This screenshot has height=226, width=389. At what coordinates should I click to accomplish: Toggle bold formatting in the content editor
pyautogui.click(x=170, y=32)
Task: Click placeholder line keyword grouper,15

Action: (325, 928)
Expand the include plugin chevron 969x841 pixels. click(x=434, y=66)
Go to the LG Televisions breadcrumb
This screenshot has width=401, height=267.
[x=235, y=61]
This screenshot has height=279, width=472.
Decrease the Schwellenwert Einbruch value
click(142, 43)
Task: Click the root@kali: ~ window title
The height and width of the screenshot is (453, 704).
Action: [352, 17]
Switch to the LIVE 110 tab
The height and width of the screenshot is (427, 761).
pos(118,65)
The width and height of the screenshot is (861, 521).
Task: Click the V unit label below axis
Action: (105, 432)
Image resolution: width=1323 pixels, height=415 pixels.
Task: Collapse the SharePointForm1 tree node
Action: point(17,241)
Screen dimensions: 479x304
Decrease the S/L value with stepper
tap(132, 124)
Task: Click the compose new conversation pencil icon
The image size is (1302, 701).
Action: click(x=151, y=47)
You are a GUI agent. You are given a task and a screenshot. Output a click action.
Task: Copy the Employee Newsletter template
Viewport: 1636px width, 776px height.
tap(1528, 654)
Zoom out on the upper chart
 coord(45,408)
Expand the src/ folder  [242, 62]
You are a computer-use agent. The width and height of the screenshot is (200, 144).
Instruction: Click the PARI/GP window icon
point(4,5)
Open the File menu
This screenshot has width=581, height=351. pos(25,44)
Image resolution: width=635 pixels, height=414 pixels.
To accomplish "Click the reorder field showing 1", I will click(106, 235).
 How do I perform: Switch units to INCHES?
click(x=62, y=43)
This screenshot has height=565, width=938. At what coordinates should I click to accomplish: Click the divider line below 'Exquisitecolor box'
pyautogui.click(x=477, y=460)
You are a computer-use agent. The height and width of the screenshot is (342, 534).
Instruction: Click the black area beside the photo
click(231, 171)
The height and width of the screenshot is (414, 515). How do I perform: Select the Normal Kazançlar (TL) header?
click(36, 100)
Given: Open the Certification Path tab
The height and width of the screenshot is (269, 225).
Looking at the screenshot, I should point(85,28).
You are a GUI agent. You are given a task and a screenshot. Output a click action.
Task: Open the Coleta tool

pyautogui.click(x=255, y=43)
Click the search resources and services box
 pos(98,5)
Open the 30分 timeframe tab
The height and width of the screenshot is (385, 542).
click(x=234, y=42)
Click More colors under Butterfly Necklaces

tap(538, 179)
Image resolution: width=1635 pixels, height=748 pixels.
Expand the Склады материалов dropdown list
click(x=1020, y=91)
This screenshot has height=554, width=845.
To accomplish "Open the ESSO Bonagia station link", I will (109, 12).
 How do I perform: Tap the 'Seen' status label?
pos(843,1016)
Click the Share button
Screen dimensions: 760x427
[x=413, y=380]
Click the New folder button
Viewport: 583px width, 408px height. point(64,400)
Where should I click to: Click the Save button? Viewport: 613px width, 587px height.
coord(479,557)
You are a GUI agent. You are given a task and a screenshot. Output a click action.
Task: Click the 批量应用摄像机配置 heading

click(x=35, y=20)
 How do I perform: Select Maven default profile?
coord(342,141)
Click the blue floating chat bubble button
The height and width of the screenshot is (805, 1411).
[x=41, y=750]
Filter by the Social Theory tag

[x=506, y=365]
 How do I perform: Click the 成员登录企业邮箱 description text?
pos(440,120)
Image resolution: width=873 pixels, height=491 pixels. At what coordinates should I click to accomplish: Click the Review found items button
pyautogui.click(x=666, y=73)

> _TASK TO COMPLETE_:
Transcribe exactly, starting at the line with "Click More colors under Butterfly Necklaces" and continuing through the last line of the data above; leave out all earlier lines.

> _YOUR SOLUTION_:
Click More colors under Butterfly Necklaces

tap(538, 179)
Image resolution: width=1635 pixels, height=748 pixels.
Expand the Склады материалов dropdown list
click(x=1020, y=91)
This screenshot has height=554, width=845.
To accomplish "Open the ESSO Bonagia station link", I will (109, 12).
 How do I perform: Tap the 'Seen' status label?
pos(843,1016)
Click the Share button
Screen dimensions: 760x427
[x=413, y=380]
Click the New folder button
Viewport: 583px width, 408px height. point(64,400)
Where should I click to: Click the Save button? Viewport: 613px width, 587px height.
coord(479,557)
You are a GUI agent. You are given a task and a screenshot. Output a click action.
Task: Click the 批量应用摄像机配置 heading

click(x=35, y=20)
 How do I perform: Select Maven default profile?
coord(342,141)
Click the blue floating chat bubble button
The height and width of the screenshot is (805, 1411).
[x=41, y=750]
Filter by the Social Theory tag

[x=506, y=365]
 How do I perform: Click the 成员登录企业邮箱 description text?
pos(440,120)
Image resolution: width=873 pixels, height=491 pixels. At what coordinates should I click to accomplish: Click the Review found items button
pyautogui.click(x=666, y=73)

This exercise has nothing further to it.